Seçilmiş bölüm:

------------------------------

Sınavım Var Anne!


Daha dün gibi altını bezliyordum, mamasını ağzına tıkmaya uğraşıyordum. Ne yapsam hayran kalıyordu. Şimdi çaldığım müziği bile beğenmiyor. Arka koltukta kulaklıklarını takmış kendi kendine mırıldanıyor. Bizi duymak bile istemiyor. Oysa iki sene önce radyodaki şarkıya birlikte avaz avaz eşlik ediyorduk…

On üç sene dile uzun, ömre kısacık. Arka koltukta oturan genç kızın kendi küçük kızı olduğuna inanamıyordu bazen. Artık benimle dışarı çıkmak bile istemiyordu, evde tek kalmaya razıydı. Zaten biz evdeyken bile vaktinin çoğunu odasında geçiriyordu. Sık sık bir bahaneyle içeri girip ne yapıyor diye kontrol etsem de bazen doğrumu söylüyor emin olamıyorum. Çünkü “telefonla arkadaşlarımla online çalışıyoruz tek çözemediğimiz soruları çalışıyoruz” diyor. Kulağa da mantıklı geliyor. 

Bazen de çok yoruldum mola verdim diyor yine telefonu elinde. Mola verdiysen hadi çıkıp yürüyelim diye birlikte bir şeyler yapmaya teşvik ediyorum motivasyonu yükselsin diye ama “yok anne çıkamam çok dersim var” diyor. “kızım moladasın ya diyorum “ yatağından kalkıp masasına yöneliyor ve “masamdayım anne iki dakika dinlendirmedin. Çıkar mısın, çalışacağım” diyor ve muhabbet yine kesiliyor.

------------------------------

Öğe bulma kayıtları
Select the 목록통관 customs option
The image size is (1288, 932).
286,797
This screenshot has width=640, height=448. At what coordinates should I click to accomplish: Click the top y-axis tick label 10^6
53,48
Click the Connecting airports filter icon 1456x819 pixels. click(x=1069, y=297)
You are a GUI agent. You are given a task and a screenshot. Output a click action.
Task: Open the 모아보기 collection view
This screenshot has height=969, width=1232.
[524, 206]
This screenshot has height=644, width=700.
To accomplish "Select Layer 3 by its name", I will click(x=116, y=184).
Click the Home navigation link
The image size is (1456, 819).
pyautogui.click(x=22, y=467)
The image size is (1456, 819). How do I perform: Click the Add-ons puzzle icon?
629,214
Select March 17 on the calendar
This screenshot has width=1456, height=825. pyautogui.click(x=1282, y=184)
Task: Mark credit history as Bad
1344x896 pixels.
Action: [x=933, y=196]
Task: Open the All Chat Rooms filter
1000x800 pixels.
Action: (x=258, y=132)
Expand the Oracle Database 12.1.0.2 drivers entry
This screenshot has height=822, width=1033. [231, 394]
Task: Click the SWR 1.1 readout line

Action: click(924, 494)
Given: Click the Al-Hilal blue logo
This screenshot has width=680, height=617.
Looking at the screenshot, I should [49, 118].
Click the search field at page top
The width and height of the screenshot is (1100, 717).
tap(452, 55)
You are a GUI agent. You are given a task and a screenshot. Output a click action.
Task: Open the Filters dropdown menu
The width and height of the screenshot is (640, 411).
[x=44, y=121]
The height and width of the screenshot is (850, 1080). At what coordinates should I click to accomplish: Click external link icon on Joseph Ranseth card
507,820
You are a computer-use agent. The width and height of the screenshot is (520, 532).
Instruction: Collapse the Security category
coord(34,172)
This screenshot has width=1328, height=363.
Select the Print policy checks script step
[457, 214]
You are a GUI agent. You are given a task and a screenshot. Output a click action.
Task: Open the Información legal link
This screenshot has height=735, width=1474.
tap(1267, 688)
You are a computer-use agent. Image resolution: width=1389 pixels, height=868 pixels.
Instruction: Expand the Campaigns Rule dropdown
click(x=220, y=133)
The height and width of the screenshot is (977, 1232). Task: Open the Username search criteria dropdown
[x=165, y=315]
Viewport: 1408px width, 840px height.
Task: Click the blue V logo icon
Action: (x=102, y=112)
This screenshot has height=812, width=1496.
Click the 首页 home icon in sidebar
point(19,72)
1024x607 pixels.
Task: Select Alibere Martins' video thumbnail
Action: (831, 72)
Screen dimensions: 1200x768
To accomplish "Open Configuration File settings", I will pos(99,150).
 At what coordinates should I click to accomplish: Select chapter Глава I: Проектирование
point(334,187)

------------------------------

Görev talimatı: Seçilmiş bölümde "On üç sene dile" sözlerinden aşağıya, "da mantıklı geliyor." sözlerine kadar uzanan her şeyi yeniden yazın. Bunu yaparken "arkadaşlarımla" yerine "sınıf arkadaşlarımla" kullanın.

Göreve yanıt:
On üç sene dile uzun, ömre kısacık. Arka koltukta oturan genç kızın kendi küçük kızı olduğuna inanamıyordu bazen. Artık benimle dışarı çıkmak bile istemiyordu, evde tek kalmaya razıydı. Zaten biz evdeyken bile vaktinin çoğunu odasında geçiriyordu. Sık sık bir bahaneyle içeri girip ne yapıyor diye kontrol etsem de bazen doğrumu söylüyor emin olamıyorum. Çünkü “telefonla sınıf arkadaşlarımla online çalışıyoruz tek çözemediğimiz soruları çalışıyoruz” diyor. Kulağa da mantıklı geliyor.